> Document segment:
□ □ □ □ □ □ □
This is possible because the optimizer is a black box behind a fixed contract: new strategies are added inside it without changing the gateway, the adapters, or your applications. The speed at which Anyray can add and improve strategies is part of the product. :::
Conversation-aware context management
Most strategies act on a single request; a growing, higher-order family acts across the whole conversation or agent session — goal awareness, topic-change detection, and short/long-term memory. It's where the largest agentic savings hide and the hardest to do safely, so it gets its own page: Conversation & memory management. (Planned / fast-follow.)
Configuring strategies for a use-case
Different workloads want different pipelines. You choose the set and order in
optimizer.config.json:
The evidence on dominant levers drives these defaults:
| Use-case | A sensible pipeline |
|---|---|
| Coding agents (correctness-sensitive) | prompt_compression → context_compression → code_skeleton (or code_graph for multi-file traces) → window_budget (cap long sessions) → tool_pruning → param_tuning; gateway routing kept conservative. |
| RAG / long-context Q&A | prompt_compression (compress retrieved docs) → relevance_filter (re-rank retrieved chunks against the live question) → window_budget → param_tuning. |
| High-volume chat / support | semantic_cache → param_tuning. Cache hits dominate. |
| Batch summarization / classification | param_tuning (tight maxTokensCap) → prompt_compression. |
| Screenshot-heavy support / debugging | vision_ocr (swap text-only screenshots for their text) → prompt_compression → param_tuning. |
| Eval / golden runs | strategies off so results are comparable. |
You express this as the ordered strategies[] array in optimizer.config.json — each
entry is { kind, enabled, params }, and array order is execution order. Optional
overrides.byEndpoint disables/enables kinds per logical route (e.g. all strategies off
for /v1/embeddings). The config is runtime-mutable: edit it from the console's
Optimizer settings page (admin-key-gated GET/PUT /admin/optimizer/settings), and every
change is validated, hot-reloaded, and audit-logged. See
Org Admin → Configure. To see real prompts traced through
these pipelines, read the use cases.
□ □ □ □ □ □ □
> Assignment A: In the optimizer strategies text, what does the order of the strategies[] array determine?
> Assignment B: Please write the next part of the optimizer strategies text, picking up after its final sentence.

> Data extract:
□ □ □ □ □ □ □
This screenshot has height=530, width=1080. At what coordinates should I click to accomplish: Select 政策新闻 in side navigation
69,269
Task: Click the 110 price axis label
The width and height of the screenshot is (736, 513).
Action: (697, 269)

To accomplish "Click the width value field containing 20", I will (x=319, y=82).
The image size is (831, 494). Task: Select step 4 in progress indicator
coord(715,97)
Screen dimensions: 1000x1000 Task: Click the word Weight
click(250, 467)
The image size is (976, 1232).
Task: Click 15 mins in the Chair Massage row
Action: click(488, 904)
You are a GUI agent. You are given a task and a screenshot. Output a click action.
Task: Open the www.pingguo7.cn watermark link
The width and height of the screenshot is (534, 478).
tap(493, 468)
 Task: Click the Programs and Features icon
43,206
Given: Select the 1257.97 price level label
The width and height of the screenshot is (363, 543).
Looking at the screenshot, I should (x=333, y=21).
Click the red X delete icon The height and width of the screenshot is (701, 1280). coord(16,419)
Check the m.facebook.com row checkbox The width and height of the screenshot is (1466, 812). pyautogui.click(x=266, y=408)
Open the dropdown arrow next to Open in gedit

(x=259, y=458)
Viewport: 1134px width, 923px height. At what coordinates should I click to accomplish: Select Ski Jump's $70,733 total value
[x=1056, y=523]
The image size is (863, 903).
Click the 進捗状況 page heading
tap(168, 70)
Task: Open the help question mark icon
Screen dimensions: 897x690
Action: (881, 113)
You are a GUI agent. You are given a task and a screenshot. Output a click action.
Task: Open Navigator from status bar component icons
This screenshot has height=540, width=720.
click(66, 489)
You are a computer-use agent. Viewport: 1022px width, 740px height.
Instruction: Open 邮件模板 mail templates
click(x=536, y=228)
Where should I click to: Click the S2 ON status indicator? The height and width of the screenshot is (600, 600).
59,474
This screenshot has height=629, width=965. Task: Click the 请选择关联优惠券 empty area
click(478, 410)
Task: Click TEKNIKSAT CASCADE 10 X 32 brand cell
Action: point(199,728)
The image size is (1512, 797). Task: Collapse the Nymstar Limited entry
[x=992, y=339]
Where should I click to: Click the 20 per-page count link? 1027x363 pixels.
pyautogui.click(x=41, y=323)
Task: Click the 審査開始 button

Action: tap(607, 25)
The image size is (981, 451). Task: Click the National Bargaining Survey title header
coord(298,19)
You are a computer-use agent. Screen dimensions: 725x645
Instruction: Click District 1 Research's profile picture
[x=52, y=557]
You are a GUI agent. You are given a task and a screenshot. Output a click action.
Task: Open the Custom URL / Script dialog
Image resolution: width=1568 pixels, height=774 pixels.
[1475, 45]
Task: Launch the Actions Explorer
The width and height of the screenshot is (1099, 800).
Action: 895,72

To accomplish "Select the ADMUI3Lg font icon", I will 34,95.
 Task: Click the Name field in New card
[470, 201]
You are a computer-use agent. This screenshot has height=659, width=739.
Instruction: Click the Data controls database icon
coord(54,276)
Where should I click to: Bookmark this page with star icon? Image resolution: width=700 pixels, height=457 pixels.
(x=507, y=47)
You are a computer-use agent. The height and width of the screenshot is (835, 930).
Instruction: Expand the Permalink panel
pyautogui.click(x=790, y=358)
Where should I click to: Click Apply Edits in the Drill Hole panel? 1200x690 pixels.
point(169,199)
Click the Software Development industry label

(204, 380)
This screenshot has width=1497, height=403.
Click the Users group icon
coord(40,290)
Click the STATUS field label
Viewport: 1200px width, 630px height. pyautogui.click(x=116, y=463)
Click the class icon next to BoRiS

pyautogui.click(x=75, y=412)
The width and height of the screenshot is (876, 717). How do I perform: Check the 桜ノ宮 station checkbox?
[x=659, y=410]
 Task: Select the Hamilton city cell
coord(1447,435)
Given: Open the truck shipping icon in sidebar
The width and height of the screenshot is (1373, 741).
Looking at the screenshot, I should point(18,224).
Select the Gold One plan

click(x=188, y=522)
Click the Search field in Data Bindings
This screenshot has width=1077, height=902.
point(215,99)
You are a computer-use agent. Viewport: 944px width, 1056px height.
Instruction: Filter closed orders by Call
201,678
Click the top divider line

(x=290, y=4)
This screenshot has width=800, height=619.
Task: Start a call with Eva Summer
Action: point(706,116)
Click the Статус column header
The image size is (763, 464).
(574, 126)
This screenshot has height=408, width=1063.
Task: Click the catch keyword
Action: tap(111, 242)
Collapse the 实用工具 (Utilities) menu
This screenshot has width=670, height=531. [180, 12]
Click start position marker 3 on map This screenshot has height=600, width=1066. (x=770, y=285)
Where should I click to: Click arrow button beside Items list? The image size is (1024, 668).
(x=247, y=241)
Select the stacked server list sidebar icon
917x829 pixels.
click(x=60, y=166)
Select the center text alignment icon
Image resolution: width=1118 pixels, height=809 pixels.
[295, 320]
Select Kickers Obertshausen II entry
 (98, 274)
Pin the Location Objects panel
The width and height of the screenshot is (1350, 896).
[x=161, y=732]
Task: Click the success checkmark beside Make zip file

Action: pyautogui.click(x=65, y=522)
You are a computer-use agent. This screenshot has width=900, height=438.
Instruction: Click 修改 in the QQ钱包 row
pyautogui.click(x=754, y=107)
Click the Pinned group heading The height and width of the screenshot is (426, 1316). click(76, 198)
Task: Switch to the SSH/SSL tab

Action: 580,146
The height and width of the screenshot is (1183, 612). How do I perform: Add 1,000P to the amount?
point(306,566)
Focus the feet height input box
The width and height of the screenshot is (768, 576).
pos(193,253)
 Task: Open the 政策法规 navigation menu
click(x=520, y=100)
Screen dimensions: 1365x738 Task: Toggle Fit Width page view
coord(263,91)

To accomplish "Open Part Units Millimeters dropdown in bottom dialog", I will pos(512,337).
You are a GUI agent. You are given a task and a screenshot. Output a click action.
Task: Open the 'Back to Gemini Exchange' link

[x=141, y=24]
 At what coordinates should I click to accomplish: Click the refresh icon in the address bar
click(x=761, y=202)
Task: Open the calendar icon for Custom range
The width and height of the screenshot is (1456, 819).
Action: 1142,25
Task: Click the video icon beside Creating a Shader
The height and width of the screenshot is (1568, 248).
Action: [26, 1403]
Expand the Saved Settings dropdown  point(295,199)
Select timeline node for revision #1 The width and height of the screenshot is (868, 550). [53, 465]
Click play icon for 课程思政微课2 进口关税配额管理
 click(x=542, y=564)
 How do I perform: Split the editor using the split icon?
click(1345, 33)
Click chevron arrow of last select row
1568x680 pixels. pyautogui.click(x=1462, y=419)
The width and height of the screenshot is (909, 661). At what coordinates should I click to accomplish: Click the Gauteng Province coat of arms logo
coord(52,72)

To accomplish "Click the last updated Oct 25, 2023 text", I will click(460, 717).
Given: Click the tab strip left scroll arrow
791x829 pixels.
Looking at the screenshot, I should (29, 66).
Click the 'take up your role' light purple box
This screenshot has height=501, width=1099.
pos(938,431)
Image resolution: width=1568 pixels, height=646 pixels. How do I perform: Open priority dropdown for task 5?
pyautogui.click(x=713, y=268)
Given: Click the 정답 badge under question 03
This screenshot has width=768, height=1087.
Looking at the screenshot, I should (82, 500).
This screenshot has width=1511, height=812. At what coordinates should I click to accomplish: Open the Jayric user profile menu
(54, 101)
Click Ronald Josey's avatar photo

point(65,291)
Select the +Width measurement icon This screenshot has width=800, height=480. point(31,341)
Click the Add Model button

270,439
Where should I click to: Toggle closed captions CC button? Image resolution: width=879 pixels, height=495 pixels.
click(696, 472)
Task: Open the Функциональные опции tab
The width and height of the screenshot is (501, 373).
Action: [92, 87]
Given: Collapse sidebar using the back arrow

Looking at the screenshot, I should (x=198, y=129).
□ □ □ □ □ □ □
> Written answer A: It determines execution order.

> Written answer B:
// optimizer.config.json — ordered, runtime-mutable
{
"strategies": [
{ "kind": "semantic_cache", "enabled": false, "params": { "ttlSeconds": 3600 } },
{ "kind": "vision_ocr", "enabled": false, "params": { "minConfidence": 0.6 } },
{ "kind": "prompt_compression", "enabled": true, "params": { "minChars": 400 } },
{ "kind": "context_compression", "enabled": true, "params": { "maxChars": 8000 } },
{ "kind": "code_skeleton", "enabled": true, "params": { "minBodyLines": 4 } },
{ "kind": "code_graph", "enabled": false, "params": { "neighborHops": 1 } },
{ "kind": "relevance_filter", "enabled": false, "params": { "keepChars": 4000 } },
{ "kind": "window_budget", "enabled": true, "params": { "maxTokens": 24000 } },
{ "kind": "tool_pruning", "enabled": true },
{ "kind": "param_tuning", "enabled": true, "params": { "maxTokensCap": 4096 } }
],
"overrides": {
"byEndpoint": { "/v1/embeddings": { "disable": ["prompt_compression", "param_tuning"] } }
}
}
:::info Per-use-case granularity Today the optimizer runs one configured pipeline with optional per-endpoint overrides; orgs separate use-cases by route or by running distinct deployments. Finer per-team strategy selection is on the roadmap. :::
Strategies can tune themselves (roadmap)
You don't have to hand-tune the pipeline forever. With adaptive optimization (opt-in, roadmap), the optimizer learns from your org's own measured savings and quality to reorder strategies, retune their parameters, adapt the router, and tune the cache — each change quality-gated and auto-rolled-back if it regresses. The strategy menu is what Anyray ships you; adaptive optimization decides how to use it best for your workload.
The one invariant strategies can't break
No matter how you compose the pipeline, quality is protected — this is Anyray's behavior-preserving design principle in action: the optimizer fails open (the gateway forwards the original request on any error or timeout), and any strategy that is uncertain defers. Optimization is never allowed to silently degrade an answer — the worst case is "you paid full price," never "you got a worse result." (Gateway model routing adds its own fail-safe-to-frontier guarantee; the automated version is roadmap.)